The lines blurred even further Monday as
a new dynamic was introduced to the militarization of domestic law
enforcement. By making a few subtle changes to a regulation in the U.S.
Code titled “Defense Support of Civilian Law Enforcement Agencies” the
military has quietly granted itself the ability to police the streets
without obtaining prior local or state consent, upending a precedent
that has been in place for more than two centuries.
The
most objectionable aspect of the regulatory change is the inclusion of
vague language that permits military intervention in the event of “civil
disturbances.” According to the rule: “Federal military commanders have
the authority, in extraordinary emergency circumstances where prior
authorization by the President is impossible and duly constituted local
authorities are unable to control the situation, to engage temporarily
in activities that are necessary to quell large-scale, unexpected civil
disturbances.”
Bruce
Afran, a civil liberties attorney and constitutional law professor at
Rutgers University, calls the rule, “a wanton power grab by the
military.” He says, “It’s quite shocking actually because it violates
the long-standing presumption that the military is under civilian
control.”
A
defense official who declined to be named takes a different view of the
rule, claiming, “The authorization has been around over 100 years; it’s
not a new authority. It’s been there but it hasn’t been exercised. This
is a carryover of domestic policy.” Moreover, he insists the Pentagon
doesn’t “want to get involved in civilian law enforcement. It’s one of
those red lines that the military hasn’t signed up for.” Nevertheless,
he says, “every person in the military swears an oath of allegiance to
the Constitution of the United States to defend that Constitution
against all enemies foreign and domestic.”
One
of the more disturbing aspects of the new procedures that govern
military command on the ground in the event of a civil disturbance
relates to authority. Not only does it fail to define what circumstances
would be so severe that the president’s authorization is “impossible,”

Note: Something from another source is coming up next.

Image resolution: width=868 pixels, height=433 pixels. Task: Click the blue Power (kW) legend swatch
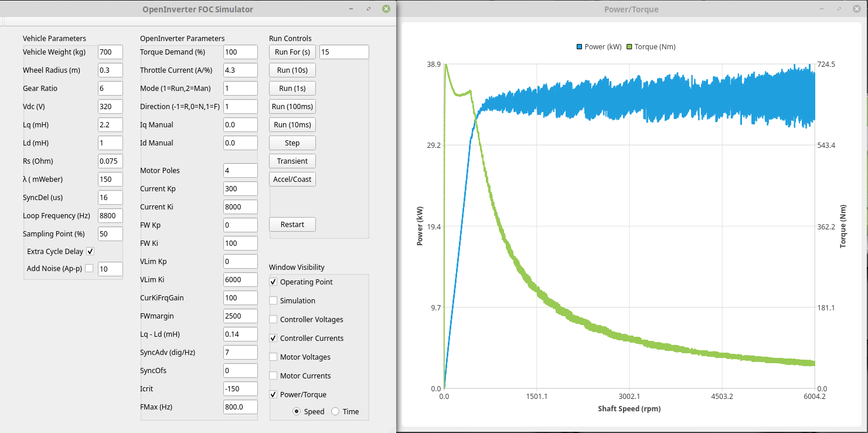(580, 47)
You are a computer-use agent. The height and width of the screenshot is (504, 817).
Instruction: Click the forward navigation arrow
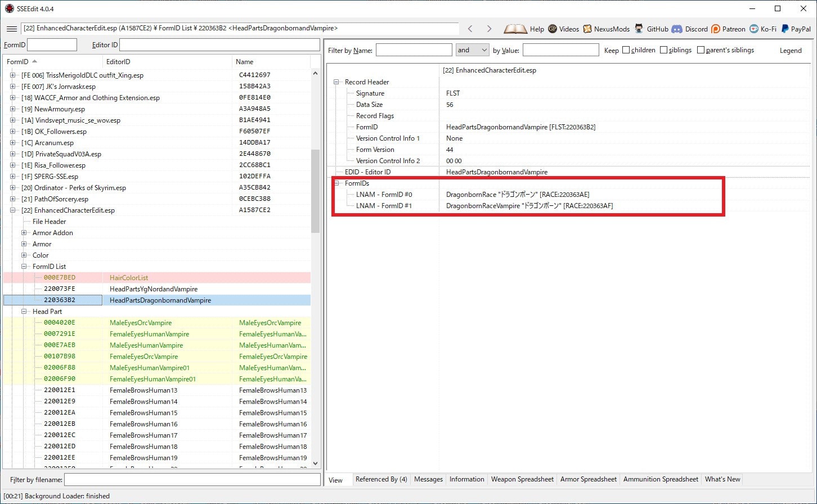489,29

it grants full presidential authority to “Federal military commanders.”
According to the defense official, a commander is defined as follows:
“Somebody who’s in the position of command, has the title commander. And
most of the time they are centrally selected by a board, they’ve gone
through additional schooling to exercise command authority.”
As
it is written, this “commander” has the same power to authorize
military force as the president in the event the president is somehow
unable to access a telephone. (The rule doesn’t address the statutory
chain of authority that already exists in the event a sitting president
is unavailable.) In doing so, this commander must exercise judgment in
determining what constitutes, “wanton destruction of property,”

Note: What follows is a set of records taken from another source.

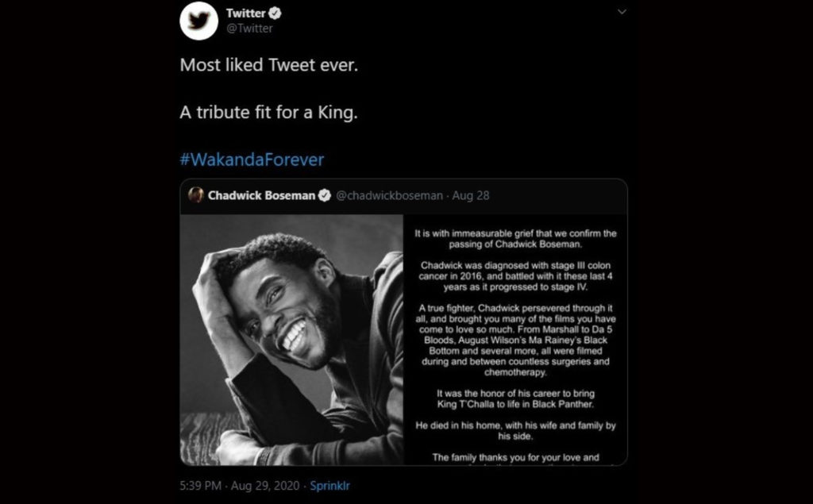The height and width of the screenshot is (504, 813).
Task: Open the tweet options chevron menu
Action: coord(622,12)
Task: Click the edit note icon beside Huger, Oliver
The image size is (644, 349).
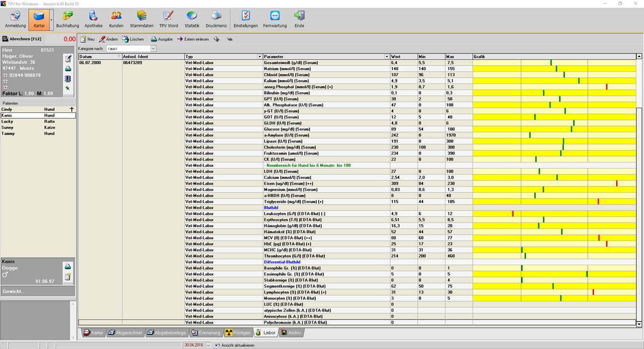Action: (68, 59)
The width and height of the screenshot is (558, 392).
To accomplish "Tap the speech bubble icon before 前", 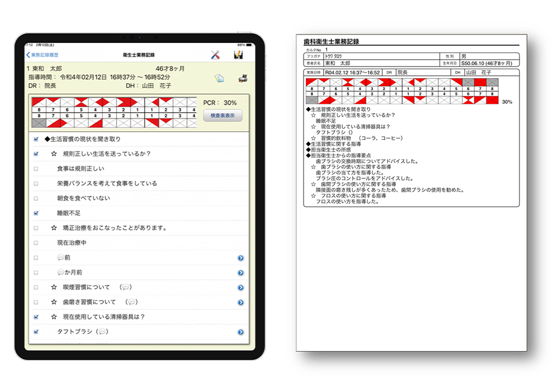I will click(61, 258).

“adequate protection for Federal property,” “domestic violence,” or
“conspiracy that hinders the execution of State or Federal law,” as
these are the circumstances that might be considered an “emergency.”
“These
phrases don’t have any legal meaning,” says Afran. “It’s no different
than the emergency powers clause in the Weimar constitution [of the
German Reich]. It’s a grant of emergency power to the military to rule
over parts of the country at their own discretion.”